Со стороны улочки послышался нарастающий шум… Потом блеснули огни ярко-желтого и мерцающего синего света… и на площадь выскочил сверкающий фарами и мигалкой милицейский «уазик».

— Ой! — дружно сказала вся троица.

— Менты! — с умилением разглядывая «уазик», выдохнула Ирка.

— Не янычары! — так же умиленно вздохнула Татьяна… и вдруг шагнула навстречу машине, прямо под колеса.

— Ты что делаешь! — Ирка среагировала тут же, с такой силой, а главное, с такой скоростью, каких сама от себя не ожидала. Танька еще не поставила ногу на мостовую, как Ирка уже оказалась рядом, ухватила подругу за край рваного лифа, подняла на вытянутой руке… и в одно мгновение выдернула из-под машины. — Ты куда под колеса лезешь? Жить надоело? — рявкнула Ирка, с бешенством глядя на подругу. — С ума ты сошла, что ли?

— Но я думала, он взлетит… — растерянно пробормотала Танька, глядя вслед отчаянно тормозившему «уазику».

— Нет, точно рехнулась! Автомобили не летают!

— Сударыня, единственный виденный мной автомобиль как раз летал, — с достоинством сообщила графиня.

Ирка захлопнула рот. Ну да… Конечно… Откуда Таньке знать… Она ж графиня… Она ж кроме «Роллс-ройса» Ильи-пророка — он же громовая колесница — автомобиля в жизни не видела. Милицейский «уазик», считай, второй…

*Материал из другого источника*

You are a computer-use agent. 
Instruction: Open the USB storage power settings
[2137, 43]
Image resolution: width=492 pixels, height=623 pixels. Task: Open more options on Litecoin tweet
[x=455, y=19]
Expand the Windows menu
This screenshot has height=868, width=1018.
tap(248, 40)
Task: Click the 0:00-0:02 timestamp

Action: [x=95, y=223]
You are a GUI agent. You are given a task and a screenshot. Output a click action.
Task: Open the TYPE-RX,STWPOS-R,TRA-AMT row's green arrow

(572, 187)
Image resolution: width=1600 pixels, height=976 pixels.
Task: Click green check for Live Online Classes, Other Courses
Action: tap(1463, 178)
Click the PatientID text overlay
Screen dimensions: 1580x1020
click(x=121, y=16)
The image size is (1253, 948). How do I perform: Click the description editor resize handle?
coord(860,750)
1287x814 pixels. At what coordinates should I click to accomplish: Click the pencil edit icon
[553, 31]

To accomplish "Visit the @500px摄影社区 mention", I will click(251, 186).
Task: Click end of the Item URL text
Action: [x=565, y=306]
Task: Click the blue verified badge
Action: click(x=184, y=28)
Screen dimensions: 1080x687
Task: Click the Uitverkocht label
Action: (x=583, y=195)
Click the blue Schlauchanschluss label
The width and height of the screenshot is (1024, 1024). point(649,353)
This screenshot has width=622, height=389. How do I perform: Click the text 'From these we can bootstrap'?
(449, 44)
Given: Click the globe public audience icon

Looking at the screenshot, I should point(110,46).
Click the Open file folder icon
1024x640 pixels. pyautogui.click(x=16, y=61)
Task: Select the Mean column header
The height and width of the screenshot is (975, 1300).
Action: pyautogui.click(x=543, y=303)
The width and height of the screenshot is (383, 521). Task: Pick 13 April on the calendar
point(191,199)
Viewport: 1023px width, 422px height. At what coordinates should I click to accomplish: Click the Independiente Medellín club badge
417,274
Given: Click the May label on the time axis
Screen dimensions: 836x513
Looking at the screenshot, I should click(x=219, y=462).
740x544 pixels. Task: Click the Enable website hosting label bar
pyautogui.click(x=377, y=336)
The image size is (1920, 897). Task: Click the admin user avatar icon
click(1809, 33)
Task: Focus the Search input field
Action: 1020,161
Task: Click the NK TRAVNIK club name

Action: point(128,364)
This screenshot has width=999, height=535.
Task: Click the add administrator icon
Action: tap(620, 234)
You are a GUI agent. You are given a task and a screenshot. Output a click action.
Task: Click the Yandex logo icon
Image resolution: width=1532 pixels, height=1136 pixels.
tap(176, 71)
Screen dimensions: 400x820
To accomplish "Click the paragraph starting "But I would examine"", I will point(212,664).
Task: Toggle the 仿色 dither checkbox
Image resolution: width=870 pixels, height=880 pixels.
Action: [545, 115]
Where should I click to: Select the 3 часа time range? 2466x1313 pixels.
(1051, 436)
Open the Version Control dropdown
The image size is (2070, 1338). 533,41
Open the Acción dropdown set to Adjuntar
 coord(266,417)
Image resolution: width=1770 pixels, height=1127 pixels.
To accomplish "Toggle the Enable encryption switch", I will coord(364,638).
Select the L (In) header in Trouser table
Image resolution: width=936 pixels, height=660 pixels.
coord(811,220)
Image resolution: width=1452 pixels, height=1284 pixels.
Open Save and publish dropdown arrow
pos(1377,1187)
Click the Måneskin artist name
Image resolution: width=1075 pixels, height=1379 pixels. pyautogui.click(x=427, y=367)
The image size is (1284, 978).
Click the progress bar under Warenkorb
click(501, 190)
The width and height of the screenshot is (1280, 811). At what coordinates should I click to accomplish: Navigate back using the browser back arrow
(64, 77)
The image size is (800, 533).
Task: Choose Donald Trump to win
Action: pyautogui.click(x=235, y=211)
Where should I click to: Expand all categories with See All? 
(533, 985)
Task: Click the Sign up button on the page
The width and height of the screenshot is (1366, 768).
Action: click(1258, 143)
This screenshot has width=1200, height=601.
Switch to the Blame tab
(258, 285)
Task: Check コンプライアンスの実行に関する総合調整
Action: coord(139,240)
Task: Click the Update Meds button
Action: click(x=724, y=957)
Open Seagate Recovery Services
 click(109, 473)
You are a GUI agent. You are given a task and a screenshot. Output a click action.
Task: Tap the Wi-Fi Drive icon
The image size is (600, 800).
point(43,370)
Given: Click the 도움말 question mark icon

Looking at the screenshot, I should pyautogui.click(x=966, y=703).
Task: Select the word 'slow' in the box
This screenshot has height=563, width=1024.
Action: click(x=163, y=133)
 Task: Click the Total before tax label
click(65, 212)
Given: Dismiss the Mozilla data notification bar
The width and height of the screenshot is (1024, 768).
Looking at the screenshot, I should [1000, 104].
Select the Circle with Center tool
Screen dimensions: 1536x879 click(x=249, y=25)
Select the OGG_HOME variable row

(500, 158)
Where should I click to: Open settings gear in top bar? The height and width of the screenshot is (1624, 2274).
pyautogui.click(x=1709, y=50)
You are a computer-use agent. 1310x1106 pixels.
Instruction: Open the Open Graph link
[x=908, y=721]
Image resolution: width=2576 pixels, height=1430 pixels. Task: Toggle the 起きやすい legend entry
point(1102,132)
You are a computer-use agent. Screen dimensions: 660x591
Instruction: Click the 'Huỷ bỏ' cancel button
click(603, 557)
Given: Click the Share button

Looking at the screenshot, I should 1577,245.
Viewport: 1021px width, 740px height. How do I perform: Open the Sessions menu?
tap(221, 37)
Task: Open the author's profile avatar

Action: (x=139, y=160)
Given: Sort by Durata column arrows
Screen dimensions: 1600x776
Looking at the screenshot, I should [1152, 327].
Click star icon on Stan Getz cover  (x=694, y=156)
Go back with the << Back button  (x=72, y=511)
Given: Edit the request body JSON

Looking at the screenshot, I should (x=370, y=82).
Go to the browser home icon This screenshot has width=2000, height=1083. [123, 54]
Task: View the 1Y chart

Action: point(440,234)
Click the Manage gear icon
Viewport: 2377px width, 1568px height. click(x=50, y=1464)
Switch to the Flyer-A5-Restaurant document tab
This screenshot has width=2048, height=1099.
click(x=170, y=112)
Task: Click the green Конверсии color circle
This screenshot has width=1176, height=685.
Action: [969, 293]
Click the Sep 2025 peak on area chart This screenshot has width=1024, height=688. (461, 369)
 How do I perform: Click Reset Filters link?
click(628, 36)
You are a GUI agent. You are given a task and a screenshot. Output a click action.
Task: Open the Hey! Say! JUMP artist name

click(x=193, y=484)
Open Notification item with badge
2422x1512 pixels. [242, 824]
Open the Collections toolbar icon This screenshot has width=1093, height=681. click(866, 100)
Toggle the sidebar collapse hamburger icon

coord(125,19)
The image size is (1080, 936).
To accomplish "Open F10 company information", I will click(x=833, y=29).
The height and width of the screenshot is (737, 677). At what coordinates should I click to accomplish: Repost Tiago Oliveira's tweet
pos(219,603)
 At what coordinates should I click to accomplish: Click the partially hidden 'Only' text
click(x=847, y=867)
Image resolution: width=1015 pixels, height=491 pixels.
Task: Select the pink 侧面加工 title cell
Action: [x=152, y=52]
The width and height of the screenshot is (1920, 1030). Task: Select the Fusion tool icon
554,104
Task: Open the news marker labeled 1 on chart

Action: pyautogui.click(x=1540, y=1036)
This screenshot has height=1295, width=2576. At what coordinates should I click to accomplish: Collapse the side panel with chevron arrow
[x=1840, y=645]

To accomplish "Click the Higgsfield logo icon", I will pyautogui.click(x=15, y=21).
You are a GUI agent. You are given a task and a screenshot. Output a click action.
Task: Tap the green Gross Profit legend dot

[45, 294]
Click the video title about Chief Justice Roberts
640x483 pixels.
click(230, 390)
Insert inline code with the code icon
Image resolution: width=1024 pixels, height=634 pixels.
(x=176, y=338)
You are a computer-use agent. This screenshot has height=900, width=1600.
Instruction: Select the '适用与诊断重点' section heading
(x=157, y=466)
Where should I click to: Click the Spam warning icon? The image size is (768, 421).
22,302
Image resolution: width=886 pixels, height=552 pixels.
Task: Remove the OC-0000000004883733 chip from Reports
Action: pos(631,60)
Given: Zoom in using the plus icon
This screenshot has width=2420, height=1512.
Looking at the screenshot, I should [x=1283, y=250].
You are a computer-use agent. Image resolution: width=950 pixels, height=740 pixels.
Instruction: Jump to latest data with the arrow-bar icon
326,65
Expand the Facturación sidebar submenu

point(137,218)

Второй в жизни графини Татьяны автомобиль, яростно скрипя тормозами, встал, чуть не впилившись носом в стену торчащего посреди площади восьмигранного павильончика. Хлопнула дверца, и из машины вылетел разъяренный милиционер.

— Та якого ж беса вы пид колеса лизете? Жить надоело? — почти слово в слово повторил он слова Ирки. — Що вы тут робыте? Родители ваши где?